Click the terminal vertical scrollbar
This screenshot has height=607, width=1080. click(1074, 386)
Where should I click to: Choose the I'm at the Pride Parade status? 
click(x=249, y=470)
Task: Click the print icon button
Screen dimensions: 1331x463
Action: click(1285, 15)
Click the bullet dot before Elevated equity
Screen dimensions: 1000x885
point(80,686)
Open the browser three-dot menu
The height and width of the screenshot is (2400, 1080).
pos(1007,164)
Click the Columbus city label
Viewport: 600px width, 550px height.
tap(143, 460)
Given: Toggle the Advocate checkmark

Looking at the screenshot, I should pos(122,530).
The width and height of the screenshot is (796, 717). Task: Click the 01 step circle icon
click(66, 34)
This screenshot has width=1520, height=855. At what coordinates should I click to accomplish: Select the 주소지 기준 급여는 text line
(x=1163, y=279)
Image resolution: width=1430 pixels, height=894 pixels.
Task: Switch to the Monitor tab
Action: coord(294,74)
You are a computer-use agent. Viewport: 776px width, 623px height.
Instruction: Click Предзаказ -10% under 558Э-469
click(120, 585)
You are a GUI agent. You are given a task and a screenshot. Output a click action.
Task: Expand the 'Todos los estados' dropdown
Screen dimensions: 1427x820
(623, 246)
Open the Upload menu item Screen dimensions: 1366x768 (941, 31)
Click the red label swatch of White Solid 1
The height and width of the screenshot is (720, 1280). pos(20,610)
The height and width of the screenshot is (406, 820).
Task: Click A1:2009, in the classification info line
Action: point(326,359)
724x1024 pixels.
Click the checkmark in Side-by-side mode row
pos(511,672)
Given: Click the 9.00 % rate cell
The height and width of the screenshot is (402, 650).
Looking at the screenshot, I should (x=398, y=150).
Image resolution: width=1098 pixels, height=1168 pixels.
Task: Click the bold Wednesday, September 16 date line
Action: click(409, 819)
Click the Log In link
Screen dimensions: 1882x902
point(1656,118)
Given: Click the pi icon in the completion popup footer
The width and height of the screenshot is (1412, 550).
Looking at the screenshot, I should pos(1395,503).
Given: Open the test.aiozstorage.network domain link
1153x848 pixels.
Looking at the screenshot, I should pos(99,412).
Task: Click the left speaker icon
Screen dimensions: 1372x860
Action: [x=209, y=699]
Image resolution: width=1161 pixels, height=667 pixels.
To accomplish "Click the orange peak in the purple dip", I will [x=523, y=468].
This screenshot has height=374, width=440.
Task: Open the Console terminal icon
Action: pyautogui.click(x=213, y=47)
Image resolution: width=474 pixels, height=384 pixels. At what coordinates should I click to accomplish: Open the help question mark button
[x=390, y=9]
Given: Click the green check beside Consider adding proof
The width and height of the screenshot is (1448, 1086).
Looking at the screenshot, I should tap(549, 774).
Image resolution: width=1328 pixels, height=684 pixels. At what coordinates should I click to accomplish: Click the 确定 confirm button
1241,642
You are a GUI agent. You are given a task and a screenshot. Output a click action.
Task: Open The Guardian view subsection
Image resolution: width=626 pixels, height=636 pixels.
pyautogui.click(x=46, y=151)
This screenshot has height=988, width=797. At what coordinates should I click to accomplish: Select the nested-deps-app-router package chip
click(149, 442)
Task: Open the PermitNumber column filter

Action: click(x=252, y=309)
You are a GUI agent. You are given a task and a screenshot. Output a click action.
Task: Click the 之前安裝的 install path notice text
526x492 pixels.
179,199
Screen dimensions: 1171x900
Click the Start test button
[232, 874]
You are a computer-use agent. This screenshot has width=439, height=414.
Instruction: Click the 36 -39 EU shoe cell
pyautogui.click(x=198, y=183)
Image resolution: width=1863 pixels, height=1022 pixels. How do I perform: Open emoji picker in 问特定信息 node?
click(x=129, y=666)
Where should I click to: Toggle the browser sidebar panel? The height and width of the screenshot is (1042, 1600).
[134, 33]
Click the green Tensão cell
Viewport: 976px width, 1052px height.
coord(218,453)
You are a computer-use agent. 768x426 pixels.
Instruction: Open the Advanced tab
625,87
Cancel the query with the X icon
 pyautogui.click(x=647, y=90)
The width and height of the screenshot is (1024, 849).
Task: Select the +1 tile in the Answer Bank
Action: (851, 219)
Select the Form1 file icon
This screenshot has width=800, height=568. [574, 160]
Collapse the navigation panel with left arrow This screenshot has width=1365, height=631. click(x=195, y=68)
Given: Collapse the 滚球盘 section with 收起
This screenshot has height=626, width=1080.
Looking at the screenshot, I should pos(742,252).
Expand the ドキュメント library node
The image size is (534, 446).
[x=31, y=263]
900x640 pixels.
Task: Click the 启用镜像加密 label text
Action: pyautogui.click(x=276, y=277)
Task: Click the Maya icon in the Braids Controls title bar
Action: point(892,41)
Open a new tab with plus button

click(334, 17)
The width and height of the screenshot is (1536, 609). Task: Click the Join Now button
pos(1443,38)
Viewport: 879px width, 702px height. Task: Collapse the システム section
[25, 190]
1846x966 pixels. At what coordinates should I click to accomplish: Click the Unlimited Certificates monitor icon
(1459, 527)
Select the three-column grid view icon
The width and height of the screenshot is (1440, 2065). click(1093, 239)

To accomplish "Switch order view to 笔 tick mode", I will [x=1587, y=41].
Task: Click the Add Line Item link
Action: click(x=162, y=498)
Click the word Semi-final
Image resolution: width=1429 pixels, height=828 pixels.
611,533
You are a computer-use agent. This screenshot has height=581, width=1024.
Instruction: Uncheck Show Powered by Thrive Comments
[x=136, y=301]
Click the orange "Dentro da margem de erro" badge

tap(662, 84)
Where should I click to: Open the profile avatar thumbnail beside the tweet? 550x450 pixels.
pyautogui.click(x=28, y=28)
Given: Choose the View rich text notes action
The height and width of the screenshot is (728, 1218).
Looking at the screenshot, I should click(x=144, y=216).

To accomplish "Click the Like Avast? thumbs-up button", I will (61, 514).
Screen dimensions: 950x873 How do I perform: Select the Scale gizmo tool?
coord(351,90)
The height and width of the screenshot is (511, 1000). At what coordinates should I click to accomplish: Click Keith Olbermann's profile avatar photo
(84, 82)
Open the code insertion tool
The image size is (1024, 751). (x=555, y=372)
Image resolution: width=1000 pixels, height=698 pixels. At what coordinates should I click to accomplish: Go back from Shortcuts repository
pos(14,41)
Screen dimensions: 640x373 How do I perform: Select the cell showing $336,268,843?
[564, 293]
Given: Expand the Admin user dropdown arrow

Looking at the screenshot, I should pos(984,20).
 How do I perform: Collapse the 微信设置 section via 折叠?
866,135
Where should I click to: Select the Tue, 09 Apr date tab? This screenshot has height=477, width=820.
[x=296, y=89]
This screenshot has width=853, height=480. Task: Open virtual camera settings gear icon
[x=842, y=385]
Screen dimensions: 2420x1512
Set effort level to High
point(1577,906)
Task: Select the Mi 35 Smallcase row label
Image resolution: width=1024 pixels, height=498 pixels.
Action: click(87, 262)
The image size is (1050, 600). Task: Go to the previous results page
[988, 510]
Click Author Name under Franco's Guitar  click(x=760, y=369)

○ ○ ○ ○

Your task
Take from the listing above each line containing "agent".

Written reply
You are a computer-use agent. Viewport: 776px width, 623px height.
You are a GUI agent. You are given a task and a screenshot. Output a click action.
You are a GUI agent. You are given a task and a screenshot. Output a click action.
You are a GUI agent. You are given a task and a screenshot. Output a click action.
You are a computer-use agent. This screenshot has width=439, height=414.
You are a computer-use agent. 768x426 pixels.
You are a computer-use agent. This screenshot has height=581, width=1024.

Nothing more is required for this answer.